В доме появился человек — в пограничной фуражке, в крепко пахнущих сапогах, поднял Бурана над головой и спрятал на груди. А проснулся Буран уже среди высоких сопок во дворе, где оказалось много-много собак — и больших и маленьких.
Было их здесь больше, чем людей. Они все лаяли, и от этого хотелось и лаять, и валяться, и прыгать. Можно было потрепать за ухо какого-нибудь щенка и вместе с ним барахтаться на траве до тех пор, пока не приносили тарелку с вкусной едой.
Но скоро эти веселые глупости кончились. Бурана и товарищей взяли на поводки, которые они тут же стали грызть.

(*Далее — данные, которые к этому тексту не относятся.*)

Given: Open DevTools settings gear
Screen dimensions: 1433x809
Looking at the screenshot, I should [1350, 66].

Буран тоже куснул раз-другой, но вспомнил, как красиво ходят крепкие взрослые собаки, и сам пошел на поводке рядом с вожатым — крепко и важно. А вожатый сказал:
— Вот и хорошо! Молодец!
Молодец! К этому слову он скоро привык, собственному имени. За бум — молодец, за барьер — молодец. Потому что все, что у других не получалось, у него выходило. А если получалось не сразу, то он сам начинал все делать снова, потому что любил, чтоб у него получалось все.

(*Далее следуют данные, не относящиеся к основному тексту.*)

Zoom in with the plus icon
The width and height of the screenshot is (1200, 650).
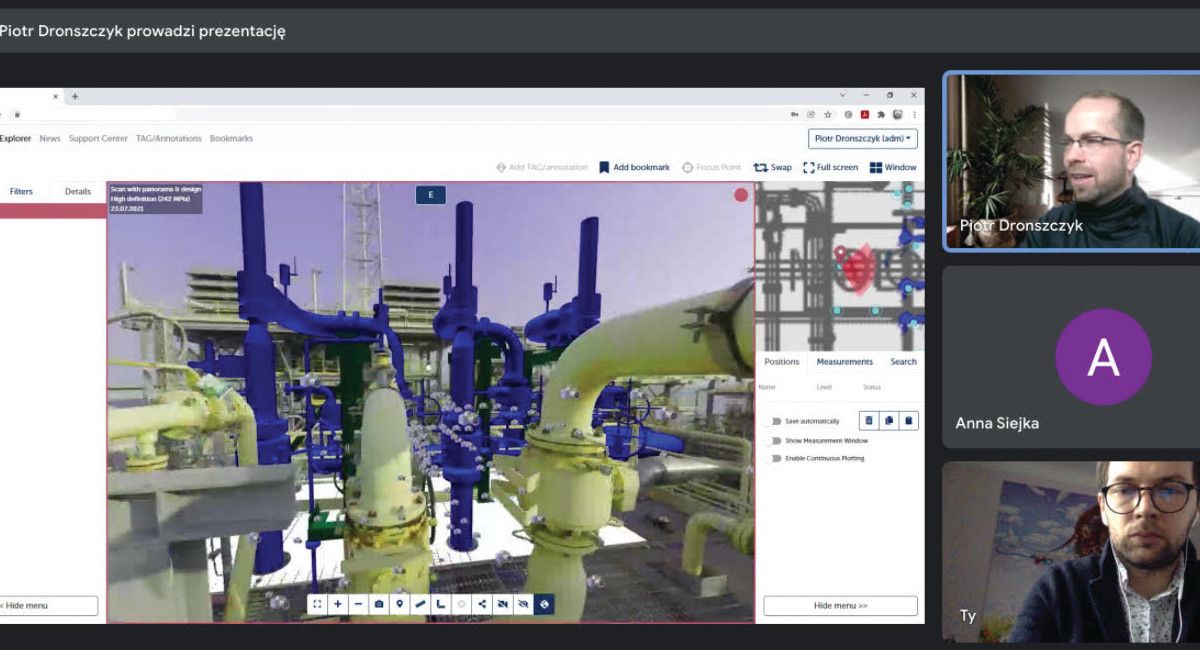coord(338,604)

И за это вожатый еще радостней говорил ему:
— Молодец! Ты смотри, какой молодец! Просто умница.
Правда, и с молодцами, если все время твердить «молодец, молодец», могут случаться неприятности.
Стал Буран молодым крепким псом. Он уже хорошо знал и как берут нарушителя, и как прорабатывают след: кому он принадлежит, какого размера, сколько времени назад оставлен. Это-то Буран определял лучше других. И случалось, люди говорят: «Три часа назад!» — а Буран прикидывает: «Нет. Три часа — это половина ночи. А след оставлен ночь назад!»

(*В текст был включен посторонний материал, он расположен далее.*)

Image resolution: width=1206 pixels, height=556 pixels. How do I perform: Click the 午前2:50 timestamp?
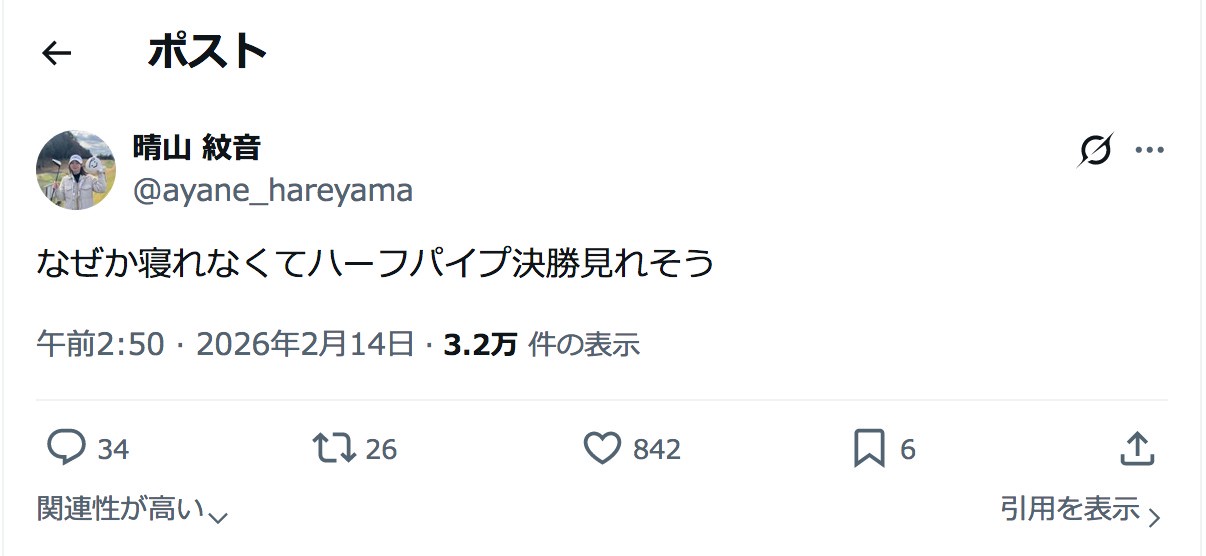pyautogui.click(x=100, y=344)
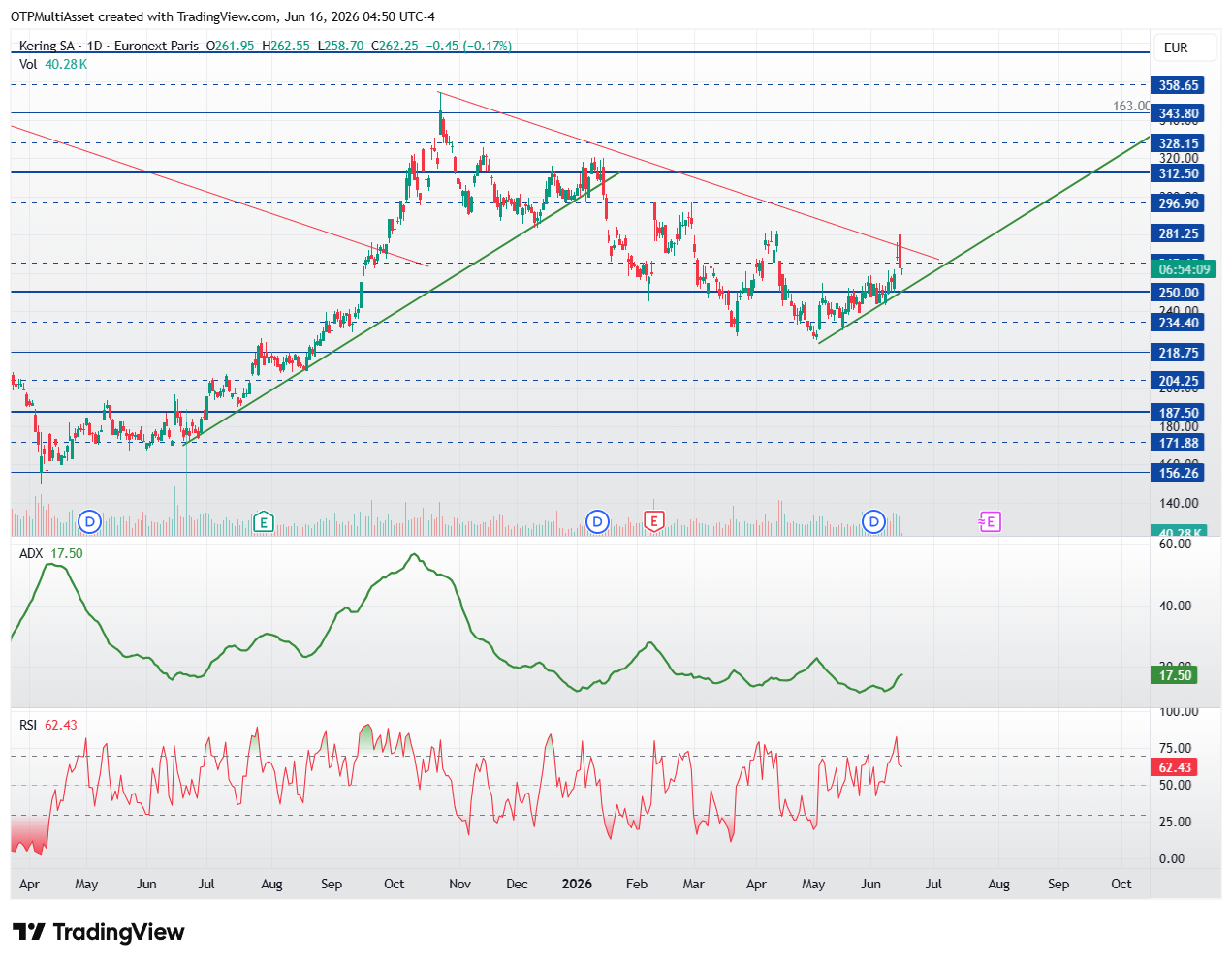Click the Vol 40.28K indicator label
The height and width of the screenshot is (965, 1232).
(x=53, y=64)
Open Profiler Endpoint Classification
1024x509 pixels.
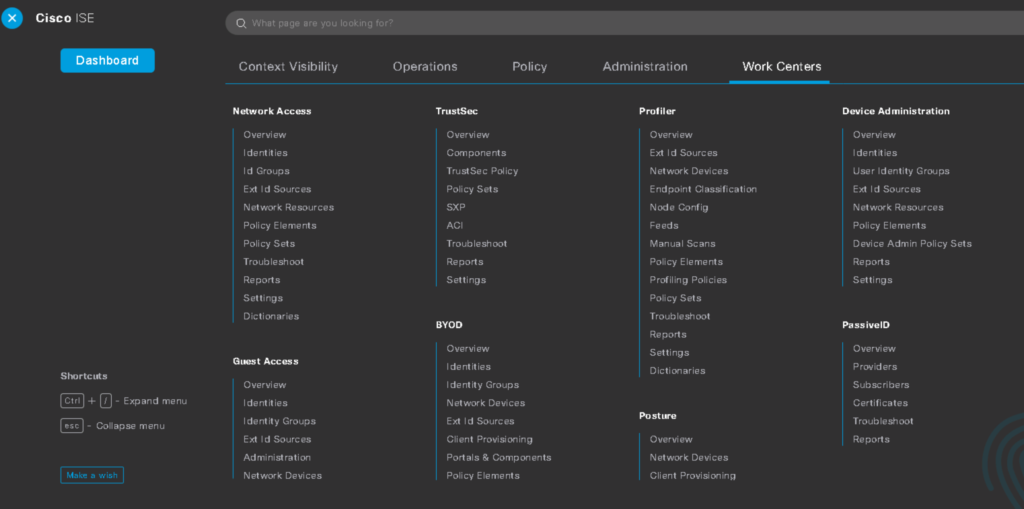tap(703, 189)
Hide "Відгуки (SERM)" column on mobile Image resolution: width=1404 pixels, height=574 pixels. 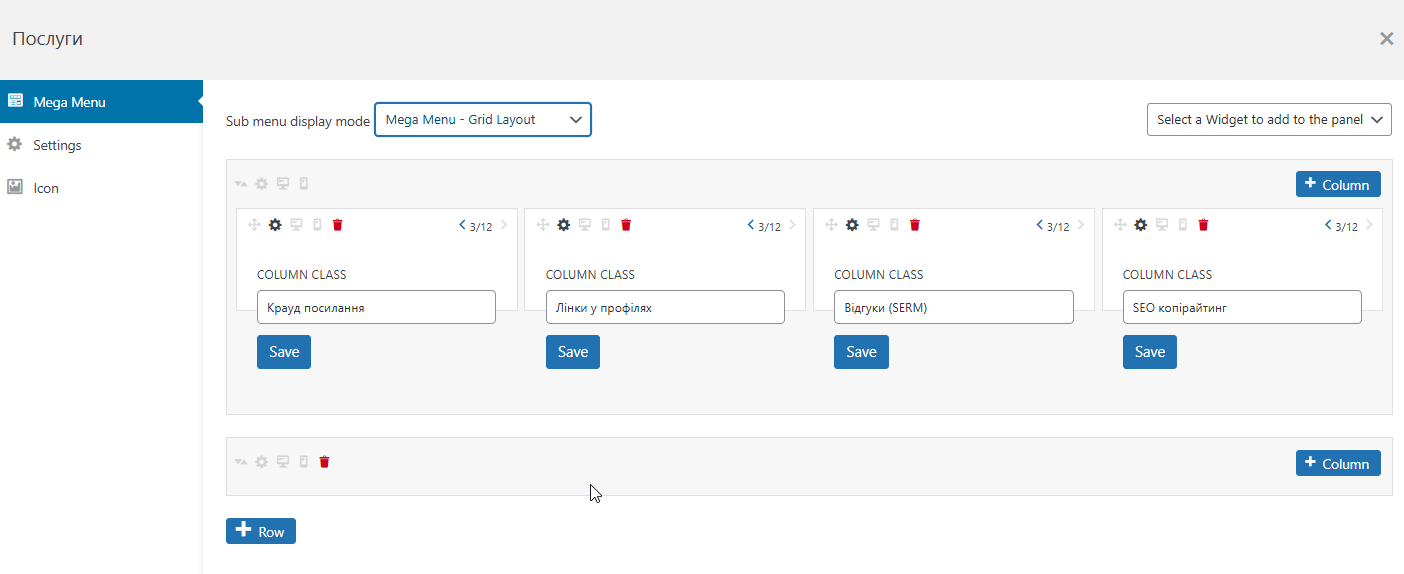pyautogui.click(x=895, y=225)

След он брал хорошо. Как-то его вожатый — первый вожатый — проложил след по верхам валунов, а не по самой земле. Пустили собак: «Ищите!» Никто не нашел. А Буран понюхал, понюхал: след вроде не по траве идет, а в воздухе качается. И чем ближе к камню, тем запах его сильней. Вспрыгнул Буран на валун — и пошел с камня на камень!
С той поры стали его отличать.
А начальник одной заставы посмотрел и говорит:
— Ну что ж, неплохо работает. Правда, были собаки, которые за полкилометра лезвие находили!
А вожатый сказал:
— Хотите, окурок за километр спрячу.
— Ну, окурок! Окурок самый бездарный лодырь унюхает.
— Давайте гвоздь!
Вожатый дал понюхать Бурану гвоздь — Буран и сейчас еще помнил его кислый железный запах, — потом пустил пса с поводка, и через полкилометра Буран вытащил его за сараем из старой рисовой соломы…
Вот когда на Бурана посыпались почести. Лучшую похлебку — ему, лучший кусок — ему. На показ — его. Он даже стал посматривать на бывших приятелей свысока.
И собаки стали поглядывать на него с недовольством: «Как бегать — кто-то другой, а как показывать и прикармливать — так Бурана».
Это Бурану не понравилось. Но за что его невзлюбили, он понял не сразу.
А вот вожатый, хороший человек, понял с ходу и сказал:
— Пора ему на работу. Портят собаку. Ишь, аристократа сделали. Работать надо!
И повез Бурана на заставу.
Вот тут-то и попал Буран в историю. Но, может быть, без этой истории и не стал бы он настоящей честной собакой. А чтобы быть настоящей, собаке нужно чувствовать себя честной.
Работал-то Буран честно всегда, когда бы ни подняли. И в стужу, и в дождь, и в снег.
Но рядом с ним в собачнике были еще два пса. Пират и Сардар. И между ними была не только железная сетка, но и глухая неприязнь.
Собаки не говорят, но мысли и чувства друг друга понимают и на расстоянии. Буран сразу уловил, как старый, с порванным медведицей ухом Сардар бросил на Пирата презрительный взгляд, который на человеческом языке означал бы приблизительно: «Вор и пройдоха!»
Бурану и самому сытый и нагловатый Пират не понравился сразу. Выглядел он и важным и высокородным, но, глядя на него, Буран вспомнил вдруг далекую-далекую картину.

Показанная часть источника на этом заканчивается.